Input material:
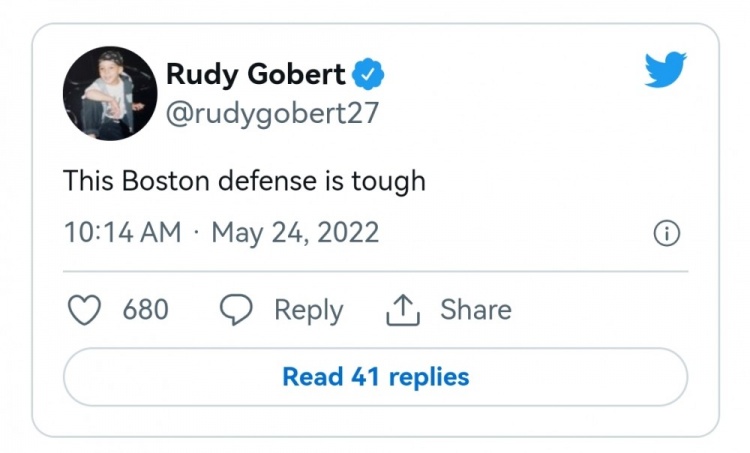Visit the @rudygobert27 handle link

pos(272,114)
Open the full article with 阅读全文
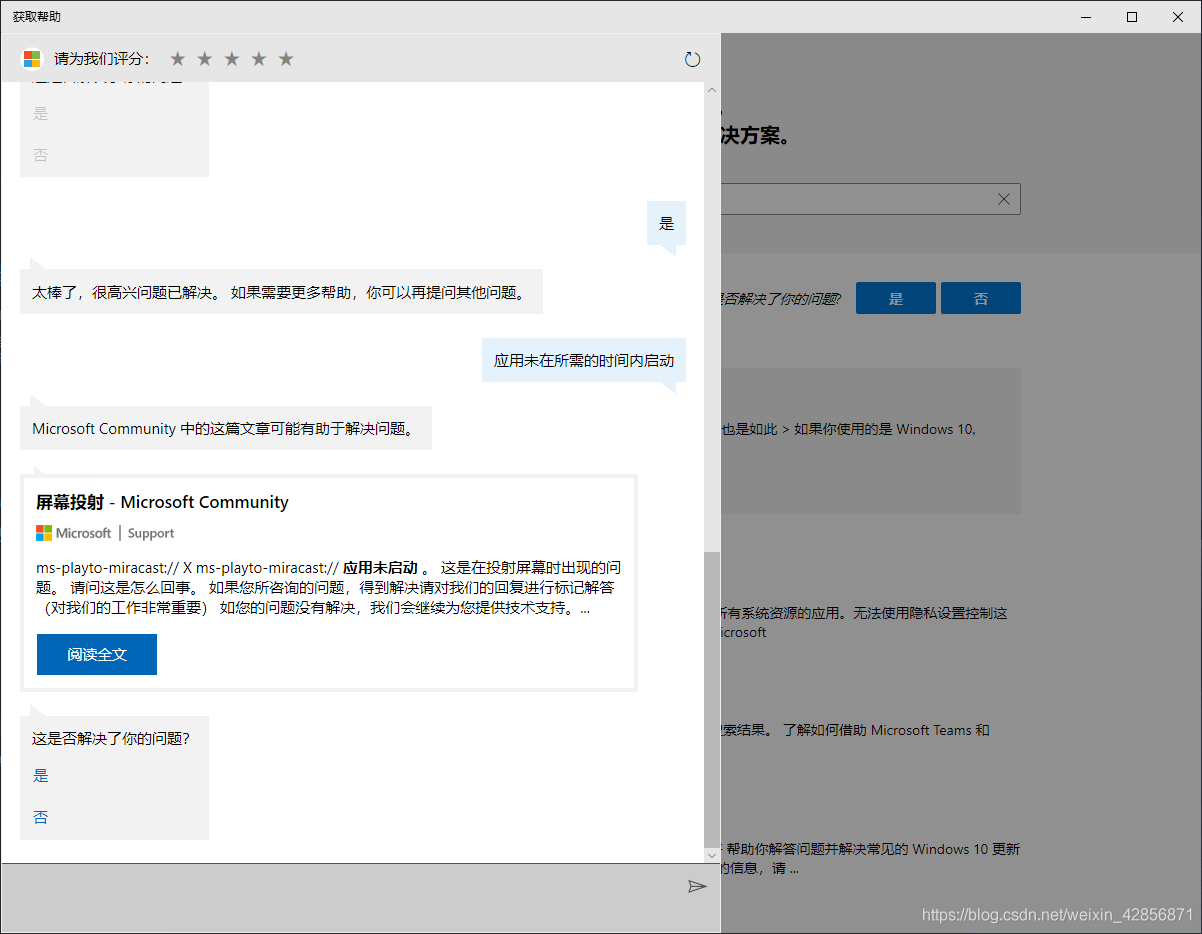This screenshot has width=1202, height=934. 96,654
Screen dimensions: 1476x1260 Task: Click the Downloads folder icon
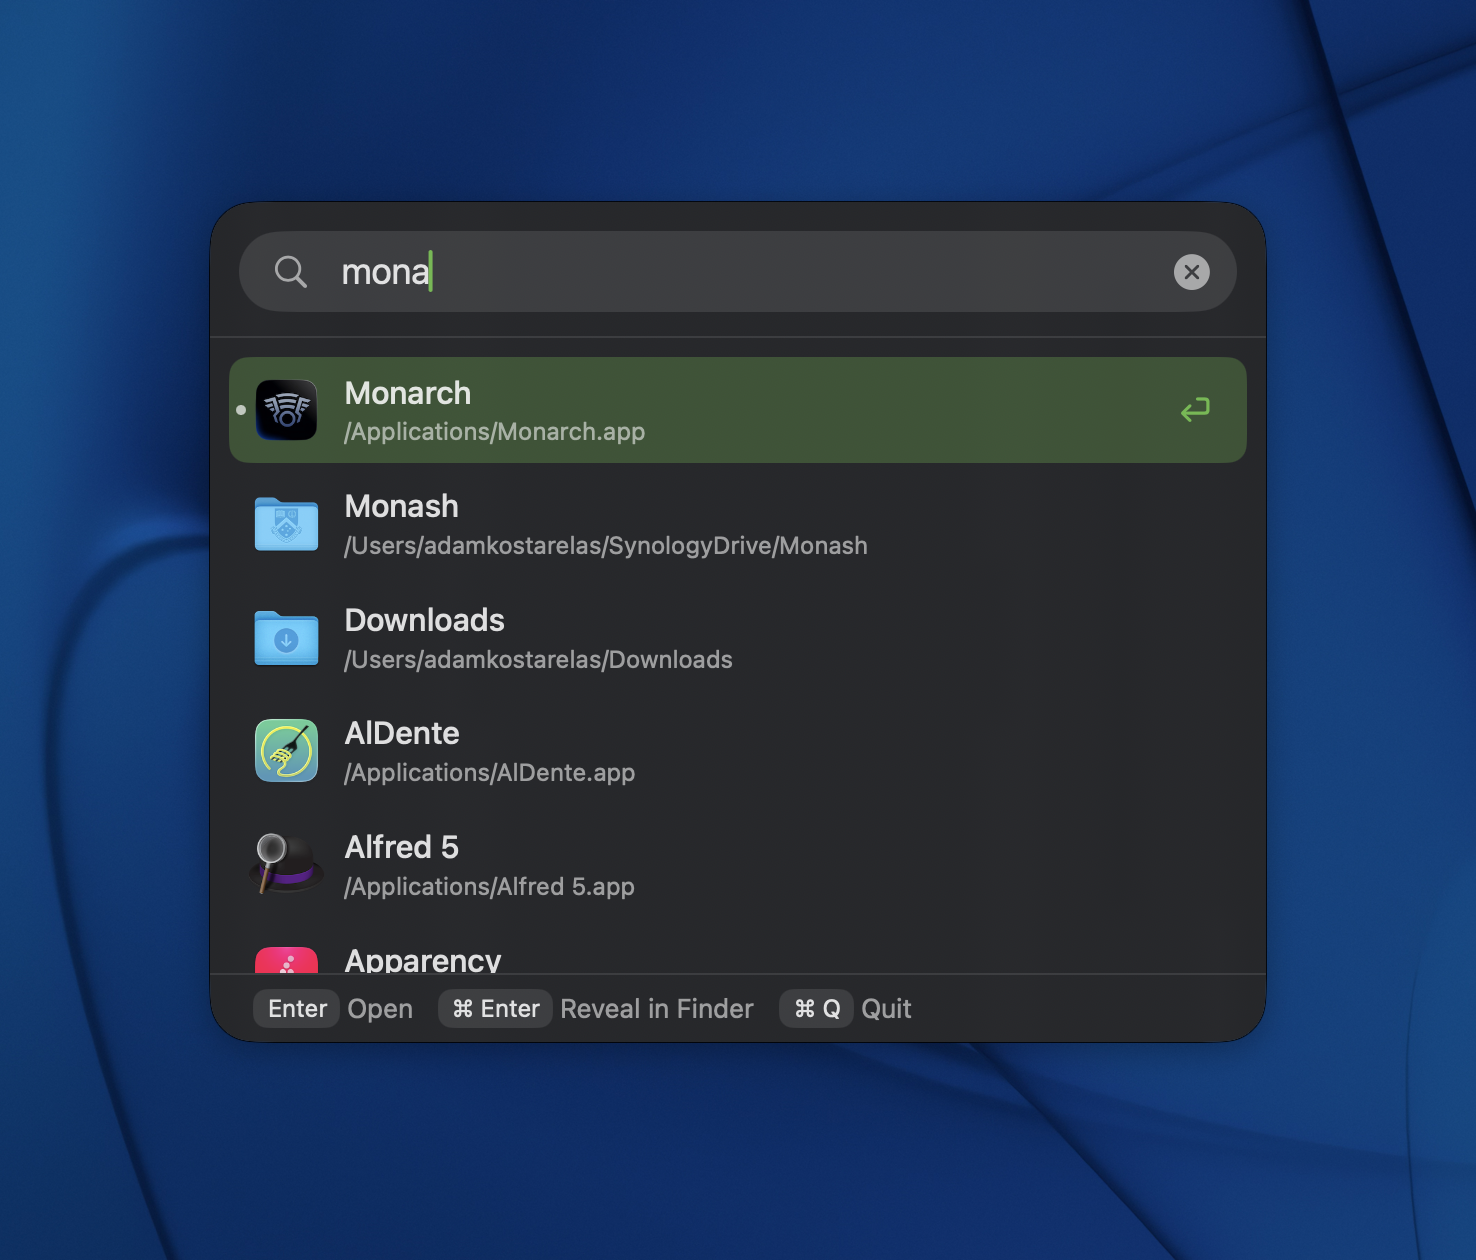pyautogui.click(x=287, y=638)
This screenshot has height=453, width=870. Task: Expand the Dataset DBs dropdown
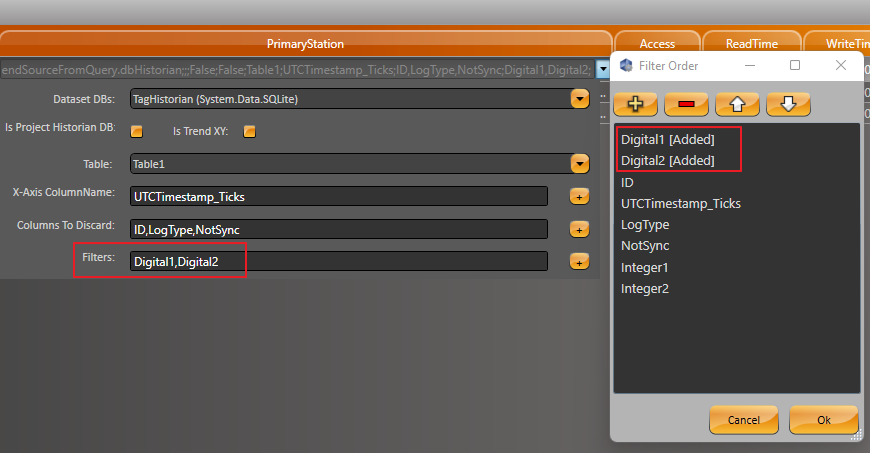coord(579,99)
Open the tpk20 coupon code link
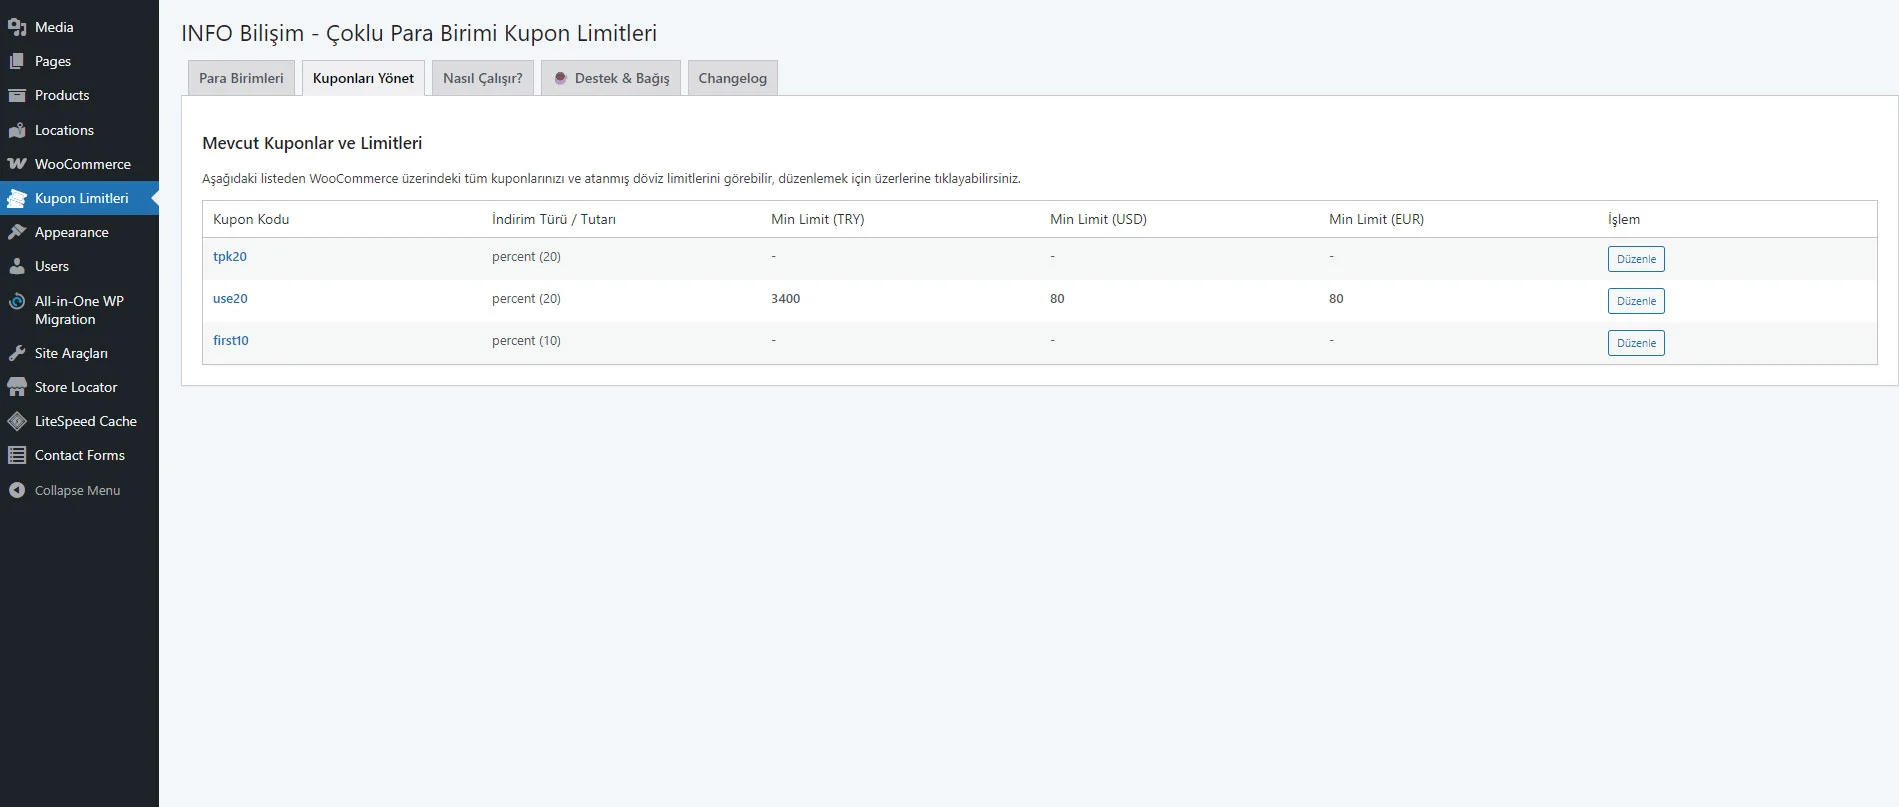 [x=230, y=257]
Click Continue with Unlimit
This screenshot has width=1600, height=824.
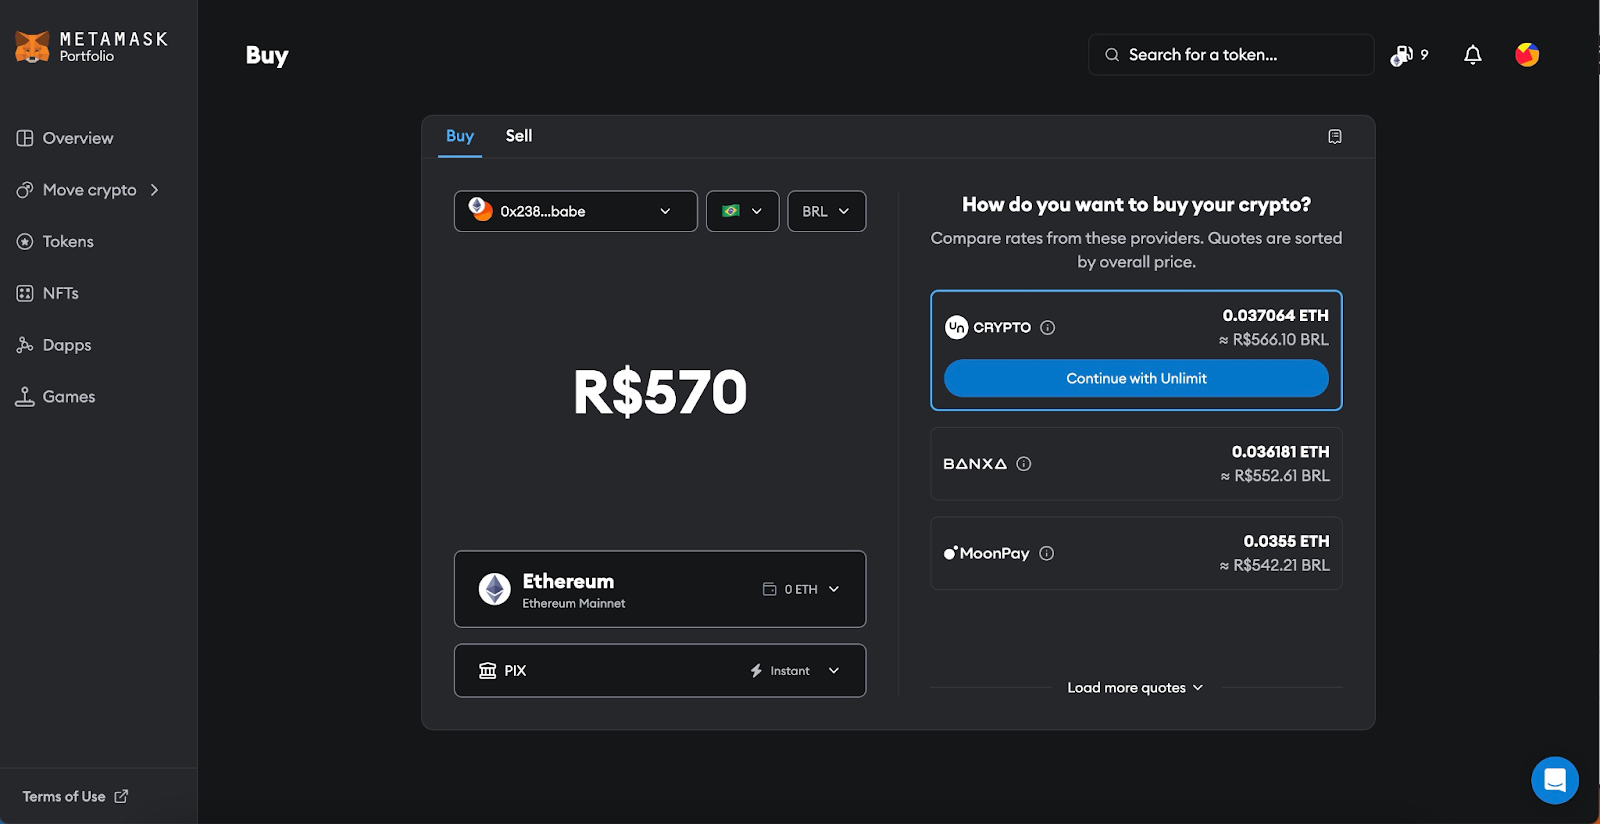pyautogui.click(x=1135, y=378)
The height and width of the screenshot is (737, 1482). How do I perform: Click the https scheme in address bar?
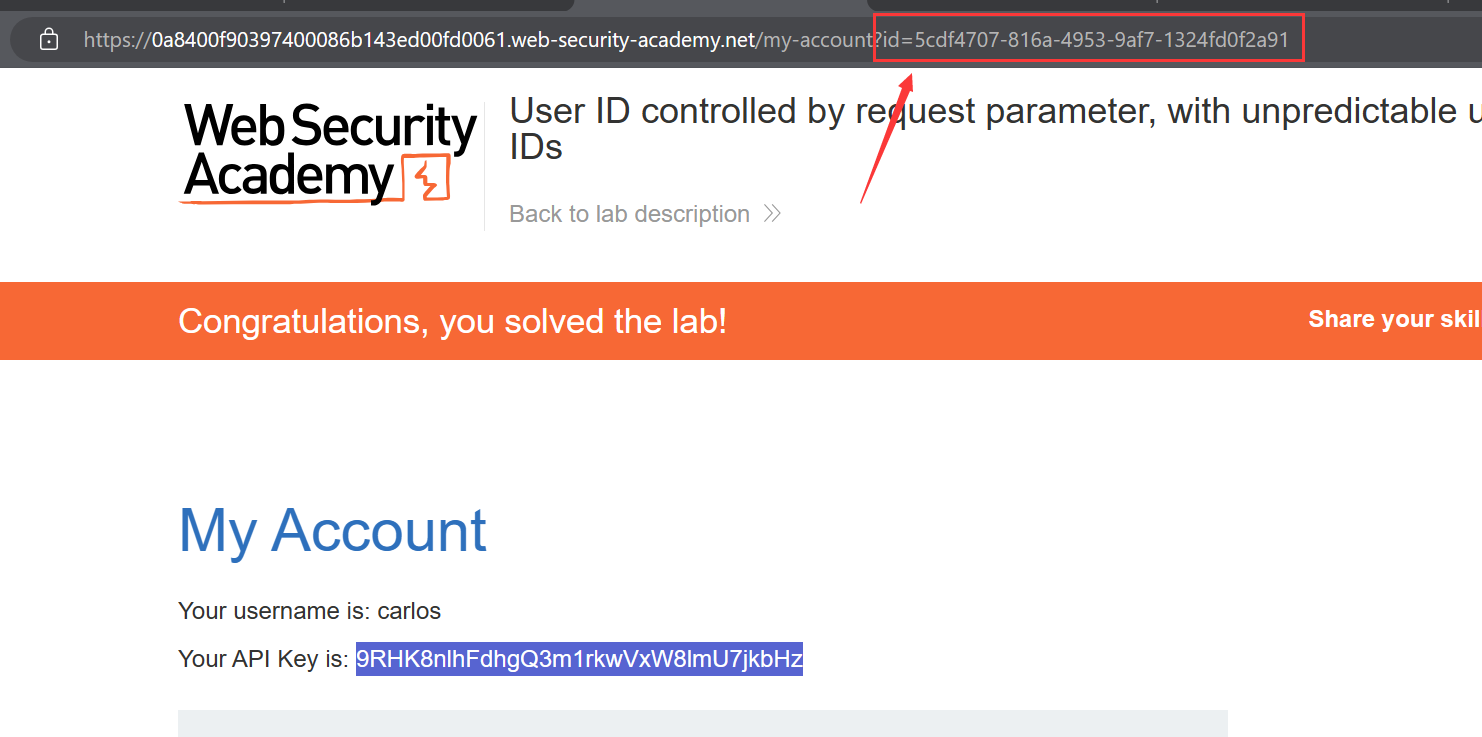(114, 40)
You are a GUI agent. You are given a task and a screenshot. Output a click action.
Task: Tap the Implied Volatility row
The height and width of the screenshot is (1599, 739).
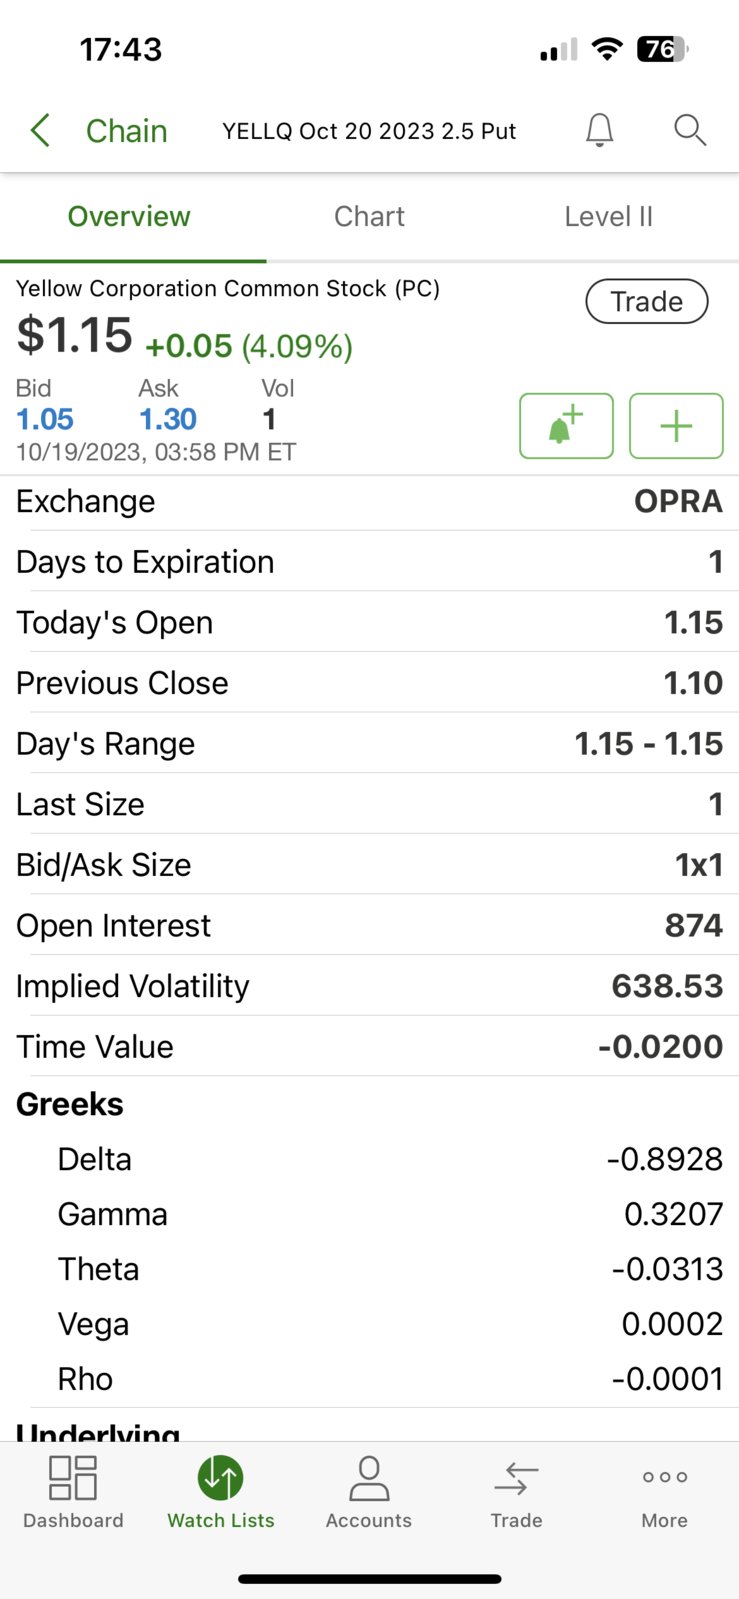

The problem: A verbatim copy is needed of the lines running from the line with "Screen dimensions: 1476x1260" to the end of the data above, both included. Keep the pictures out of it.

Reply to the exercise:
Screen dimensions: 1476x1260 Task: Click the Downloads folder icon
pyautogui.click(x=287, y=638)
This screenshot has height=453, width=870. Task: Expand the Dataset DBs dropdown
coord(579,99)
Open the tpk20 coupon code link
 [x=230, y=257]
Click Continue with Unlimit
This screenshot has width=1600, height=824.
pyautogui.click(x=1135, y=378)
The height and width of the screenshot is (737, 1482). How do I perform: Click the https scheme in address bar?
(114, 40)
You are a GUI agent. You are given a task and a screenshot. Output a click action.
Task: Tap the Implied Volatility row
The height and width of the screenshot is (1599, 739).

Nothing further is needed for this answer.